Your task =>
Give back the data exactly, with no images.

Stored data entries
• • •
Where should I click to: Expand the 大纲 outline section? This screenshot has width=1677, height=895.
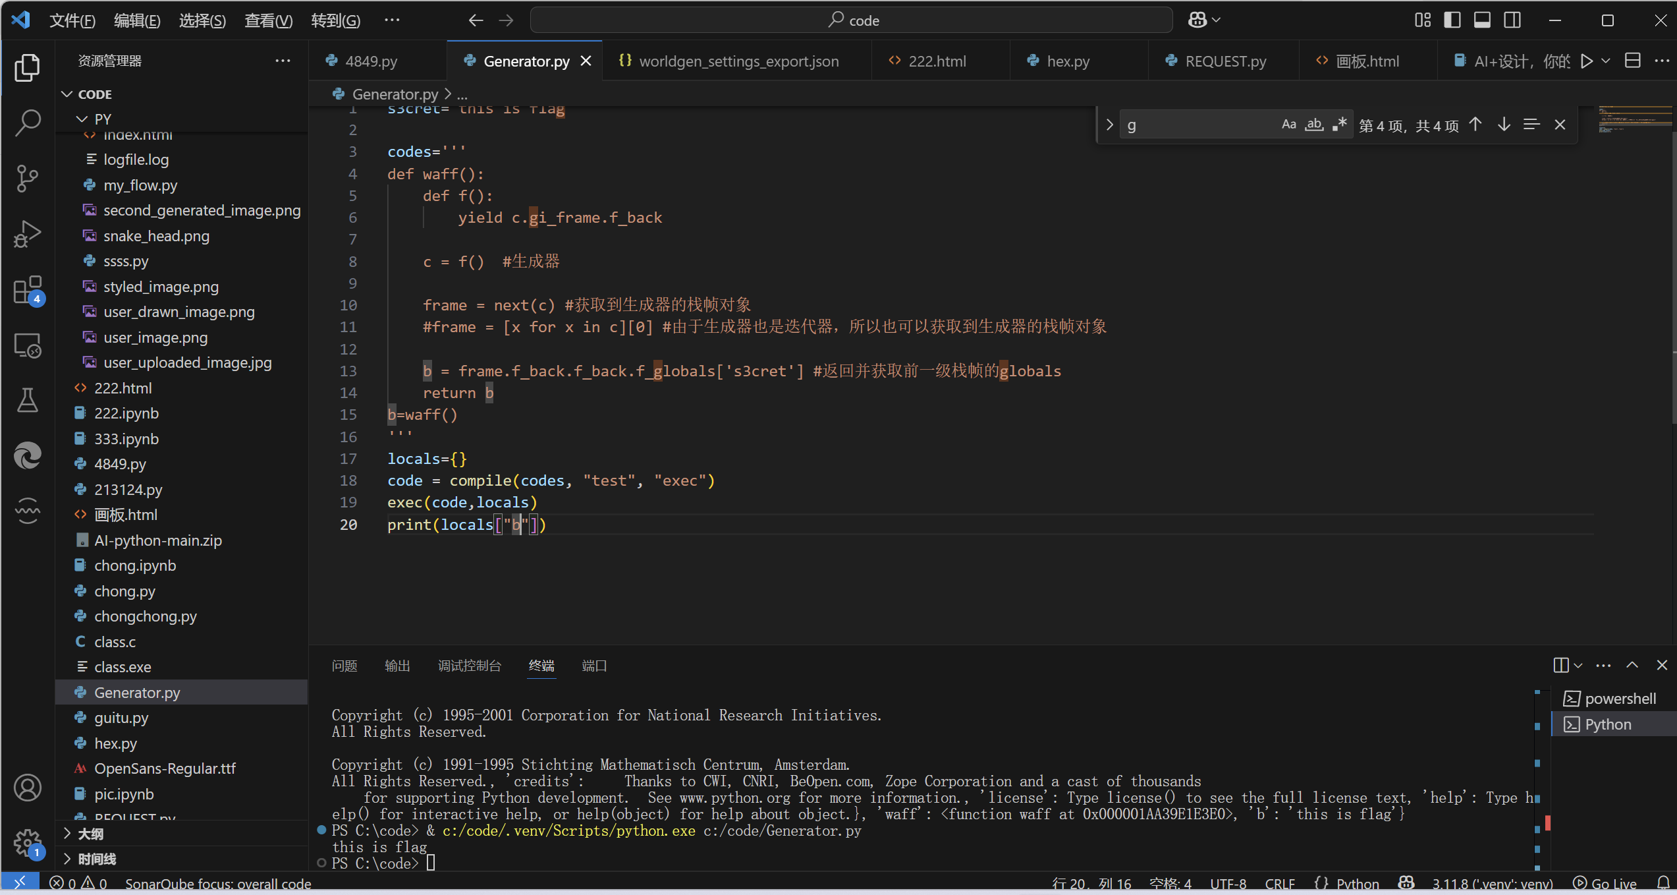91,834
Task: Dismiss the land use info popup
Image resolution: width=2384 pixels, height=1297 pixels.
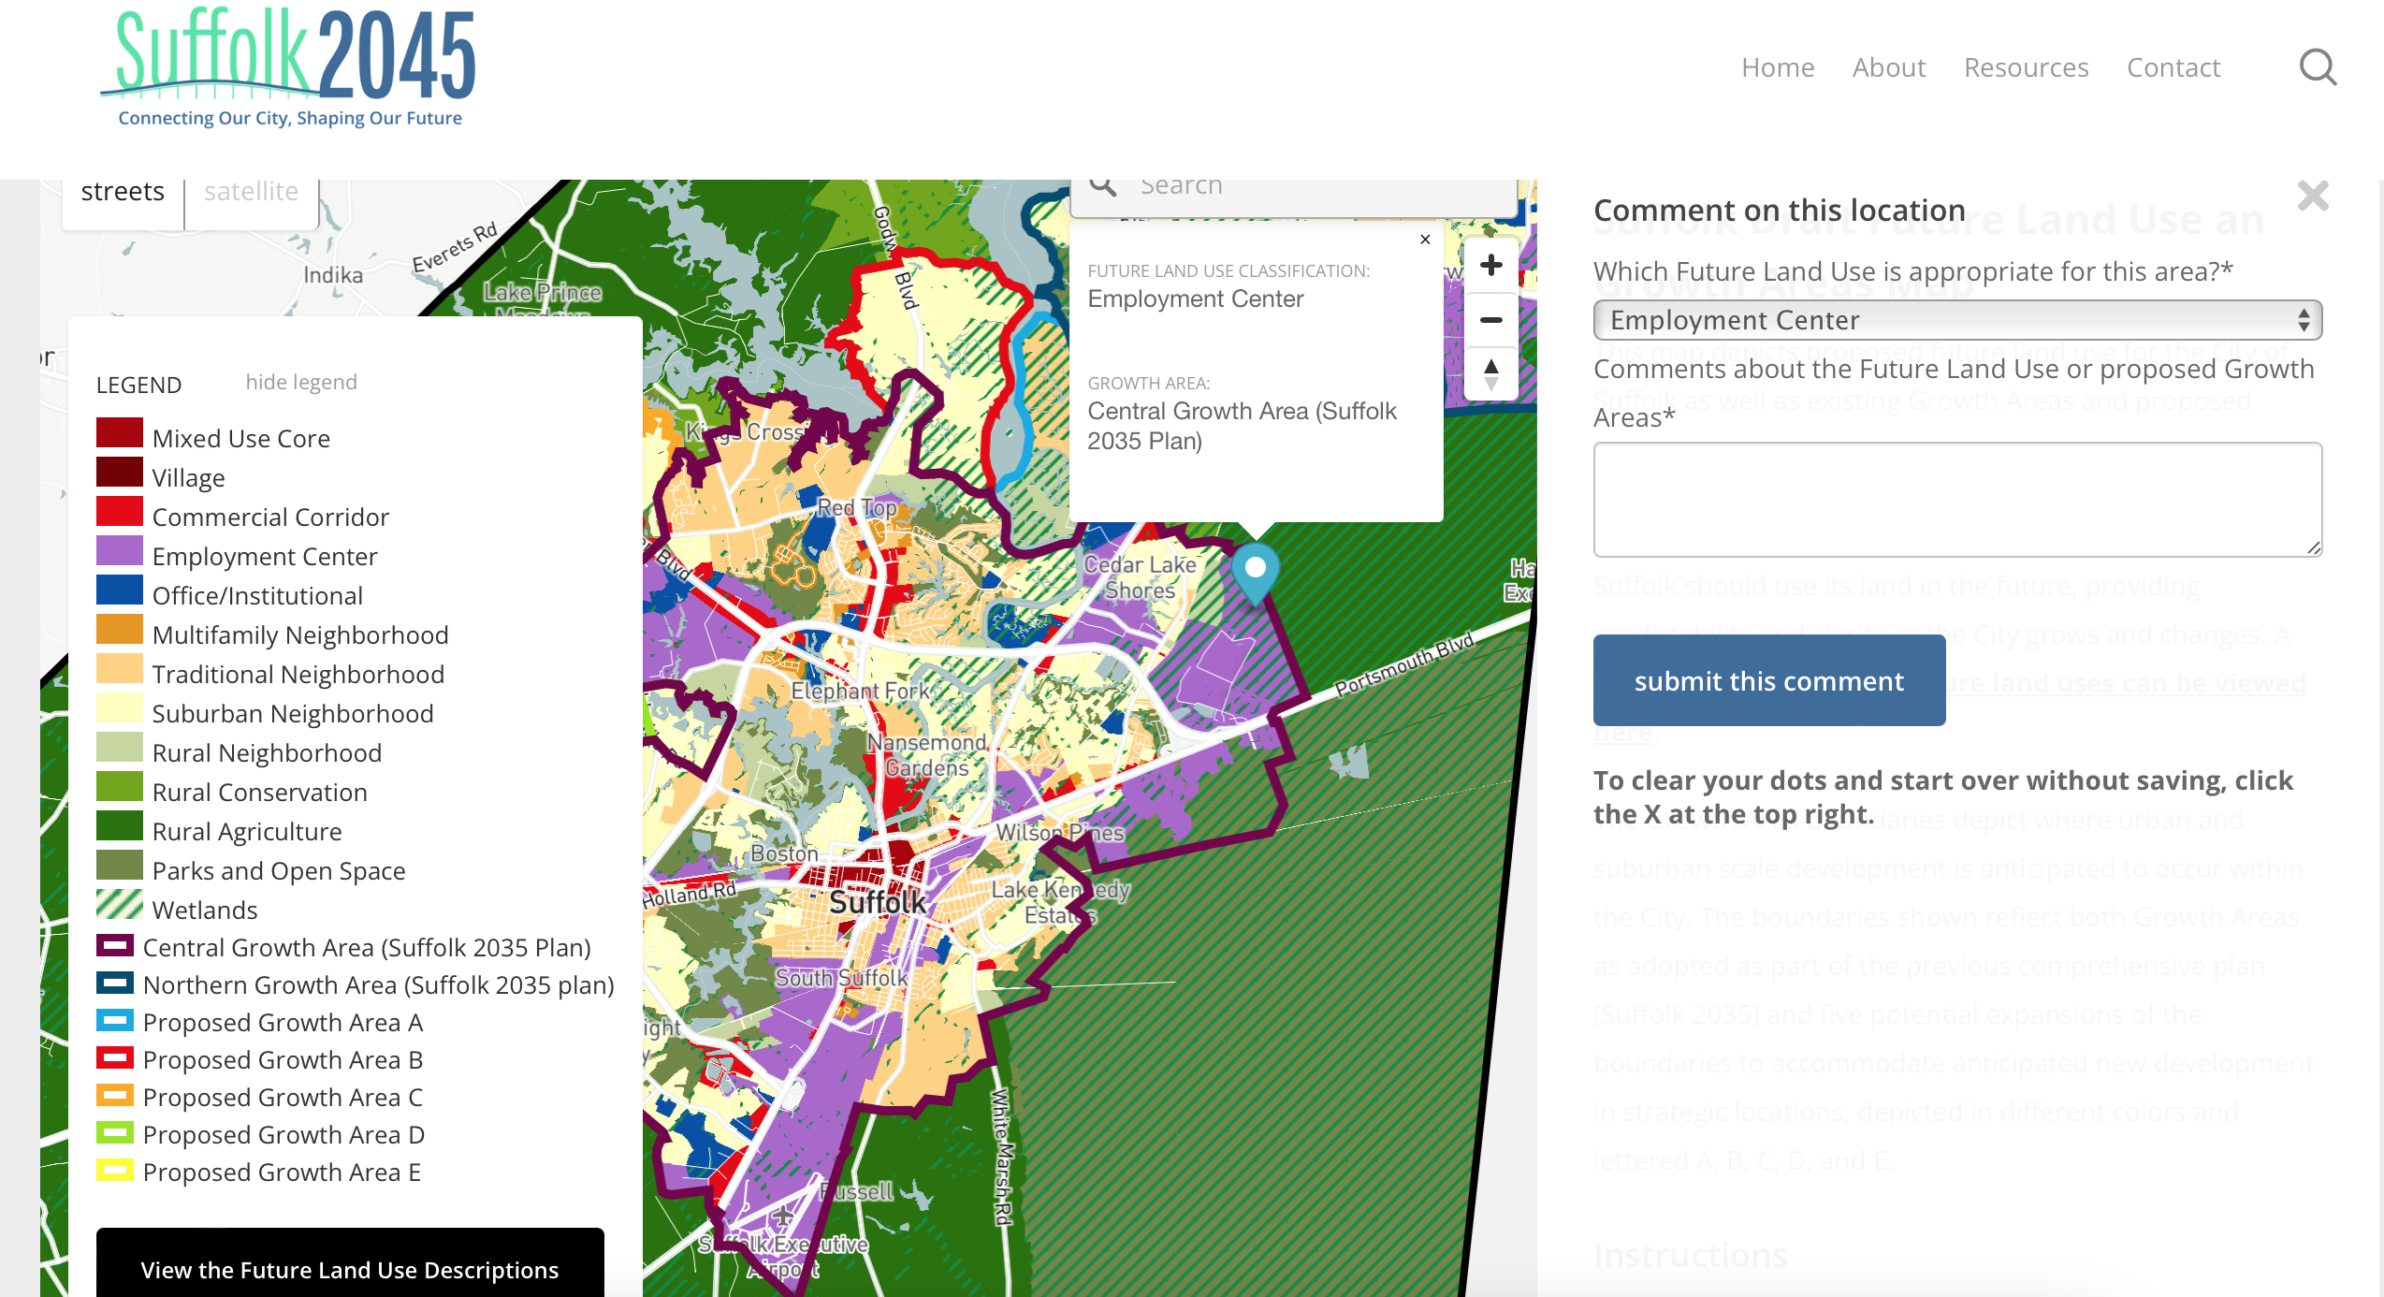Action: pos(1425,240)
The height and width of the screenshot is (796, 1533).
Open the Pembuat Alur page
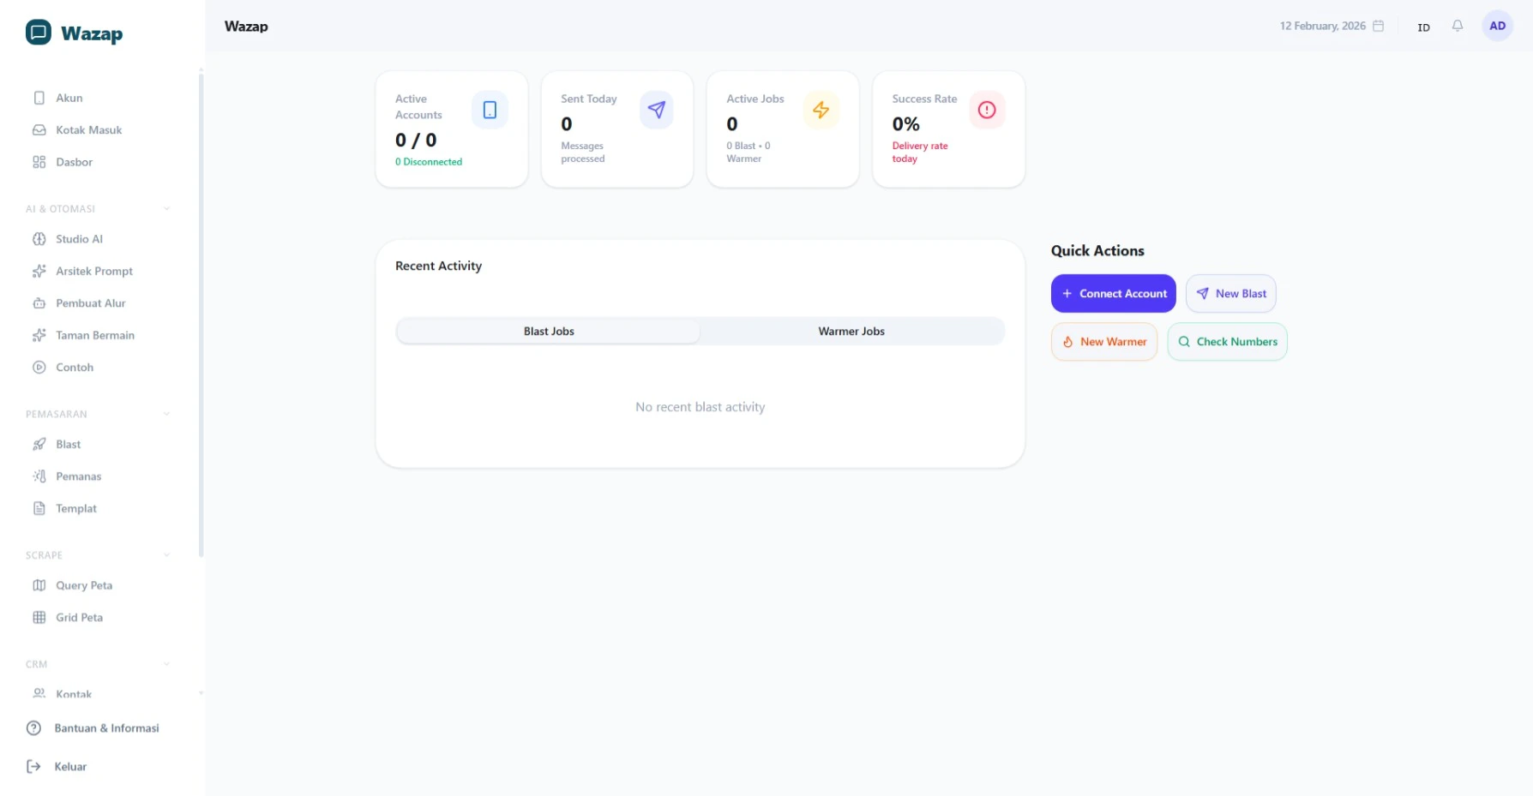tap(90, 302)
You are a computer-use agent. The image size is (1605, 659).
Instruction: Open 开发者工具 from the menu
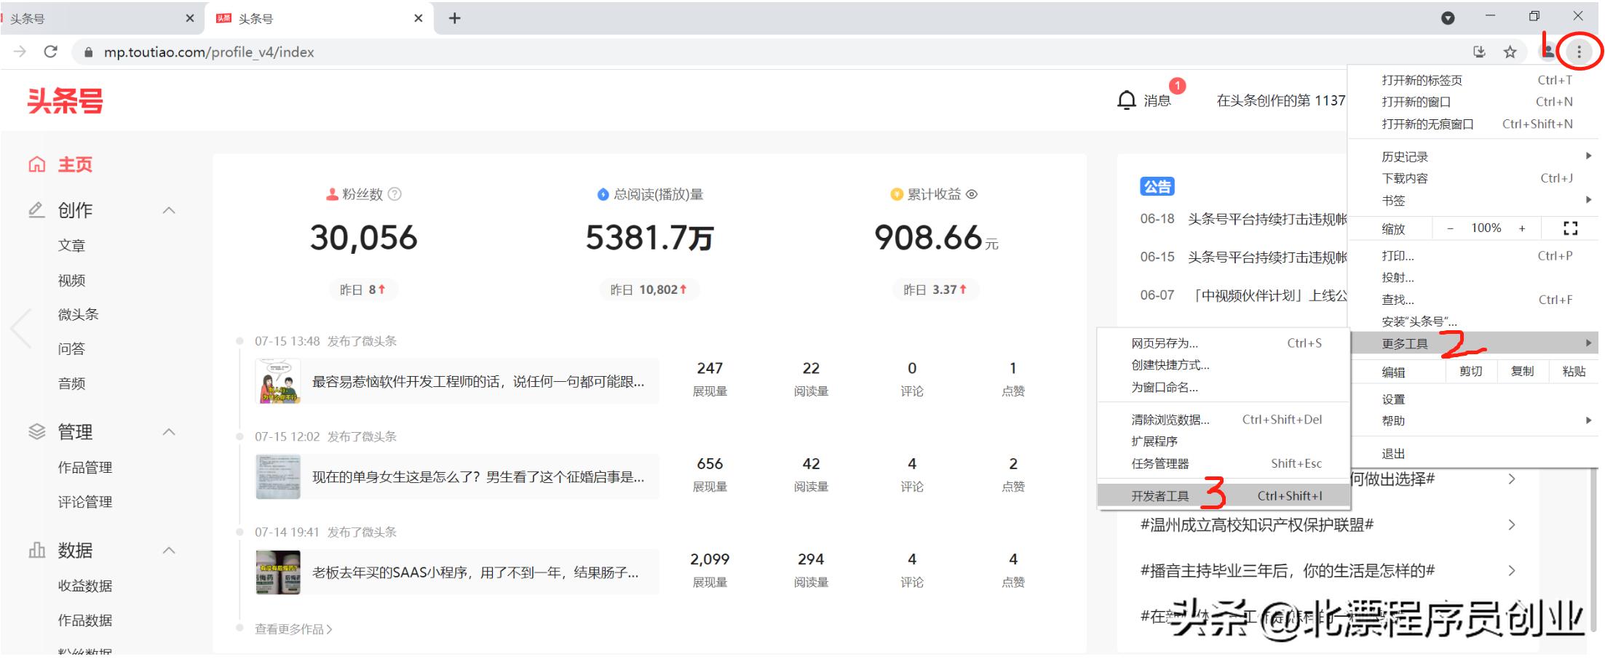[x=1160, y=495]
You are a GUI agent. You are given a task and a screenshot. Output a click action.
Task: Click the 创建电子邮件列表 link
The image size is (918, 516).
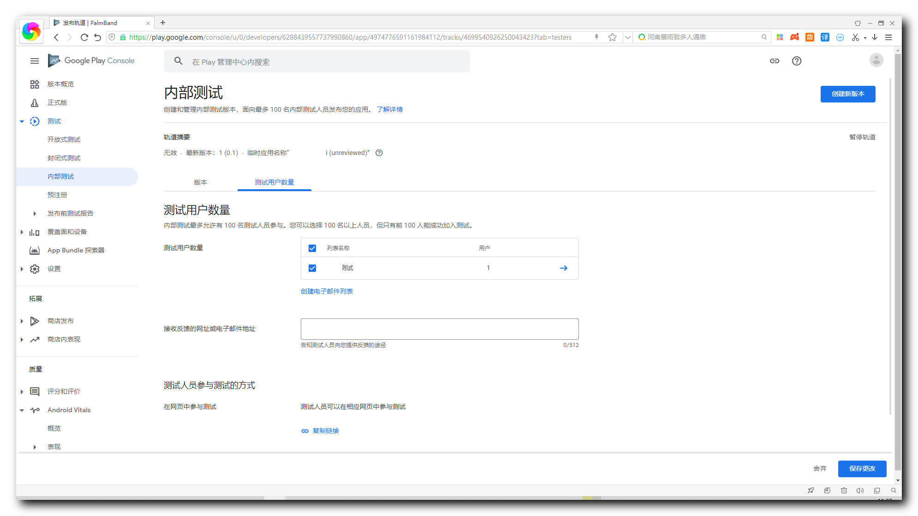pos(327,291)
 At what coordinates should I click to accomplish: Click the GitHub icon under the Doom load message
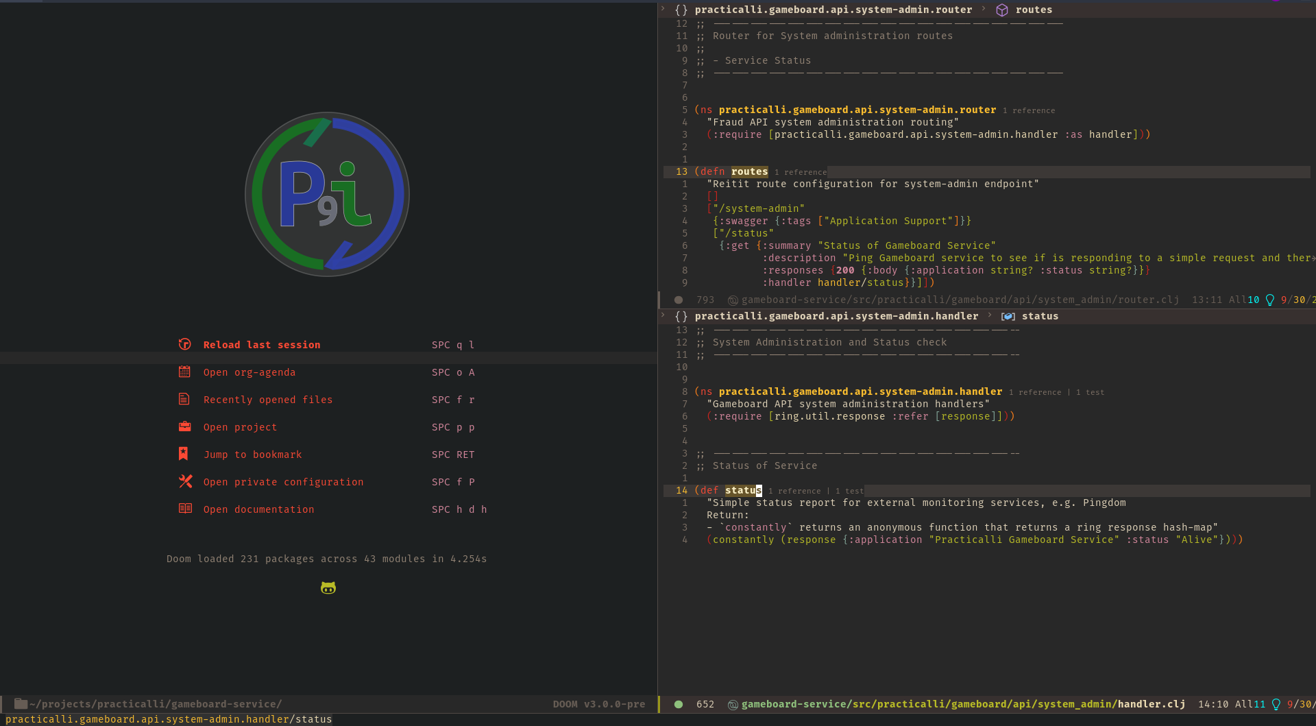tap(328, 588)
• • •
Solution for this task =>
Where should I click to: Expand the 大纲 outline section? This screenshot has width=1677, height=895.
91,834
Task: Dismiss the land use info popup
Image resolution: width=2384 pixels, height=1297 pixels.
Action: pos(1425,240)
The height and width of the screenshot is (796, 1533).
Open the Pembuat Alur page
tap(90, 302)
You are a computer-use agent. The image size is (1605, 659).
Instruction: Open 开发者工具 from the menu
[x=1160, y=495]
You are a GUI agent. You are given a task and a screenshot. Output a click action.
Task: Click the 创建电子邮件列表 link
The image size is (918, 516).
pos(327,291)
 At what coordinates should I click to accomplish: Click the GitHub icon under the Doom load message
tap(328, 588)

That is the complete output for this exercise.